Sorry, I cant remember precisely why I said that, and I might have been
wrong.  Certainly I did not read a 3GPP Rel 17 document searching for
the 6G term in it.

I am trying to dig my email archives at that time on this email list.

I could find an email saying that 6G is not really at 3GPP but rather
'5GS' (a term which I dont udnerstand) and which was said to be Rel. 18
(not 17), and it said to be 'potentially'.  The document is
http://www.3gpp.org/ftp/tsg_sa/TSG_SA/TSGS_86/Docs/SP-191040.zip

I could find an email pointing to a Oulu Uni's 6G paper
http://jultika.oulu.fi/files/isbn9789526226842.pdf
That paper says "Meanwhile, along with 5G being deployed around the
world, 3GPP Release 17 and Release 18 would deal with
beyond-5G features."  It is the "beyond-5G" term which would have made
me think that "beyond-5G" to be 6G, and hence the bullet "3GPP Release
17 talks also 6G."  And it is a "would" and not an "is"; the extension
from "would" to "is" is entirely my error.

===

§ Written task 1:
In the email about 6G and 3GPP, what led the writer to the bullet "3GPP Release 17 talks also 6G"? Answer in one to three sentences.
§ Written task 2:
According to the email about 6G and 3GPP, which release was the "5GS" work said to belong to?
§ Written task 3:
From the email about 6G and 3GPP, reproduce the stretch from "I could find an email pointing" through "entirely my error.".

===

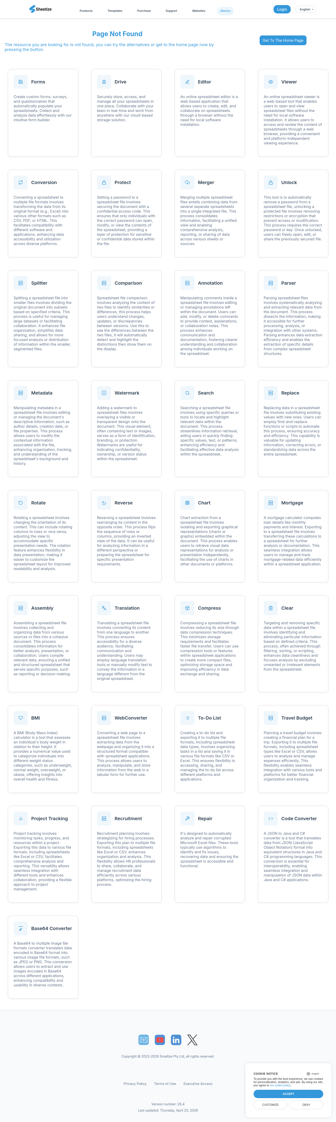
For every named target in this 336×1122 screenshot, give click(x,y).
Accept (288, 1094)
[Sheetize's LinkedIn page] (176, 1040)
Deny (306, 1104)
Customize (270, 1104)
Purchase (144, 11)
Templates (115, 11)
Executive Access (197, 1083)
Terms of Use (165, 1083)
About (224, 11)
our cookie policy (280, 1085)
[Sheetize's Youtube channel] (160, 1040)
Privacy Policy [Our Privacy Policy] (135, 1083)
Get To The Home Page (283, 40)
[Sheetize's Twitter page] (192, 1040)
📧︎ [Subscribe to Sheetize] (143, 1040)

===

§ Correct output 1:
An Oulu University 6G paper said that 3GPP Release 17 and Release 18 "would deal with beyond-5G features." The writer took "beyond-5G" to mean 6G, which led to the bullet. The writer also turned the paper's "would" into an "is," and calls that their own error.

§ Correct output 2:
Rel. 18, not 17, and only "potentially."

§ Correct output 3:
I could find an email pointing to a Oulu Uni's 6G paper
http://jultika.oulu.fi/files/isbn9789526226842.pdf
That paper says "Meanwhile, along with 5G being deployed around the
world, 3GPP Release 17 and Release 18 would deal with
beyond-5G features."  It is the "beyond-5G" term which would have made
me think that "beyond-5G" to be 6G, and hence the bullet "3GPP Release
17 talks also 6G."  And it is a "would" and not an "is"; the extension
from "would" to "is" is entirely my error.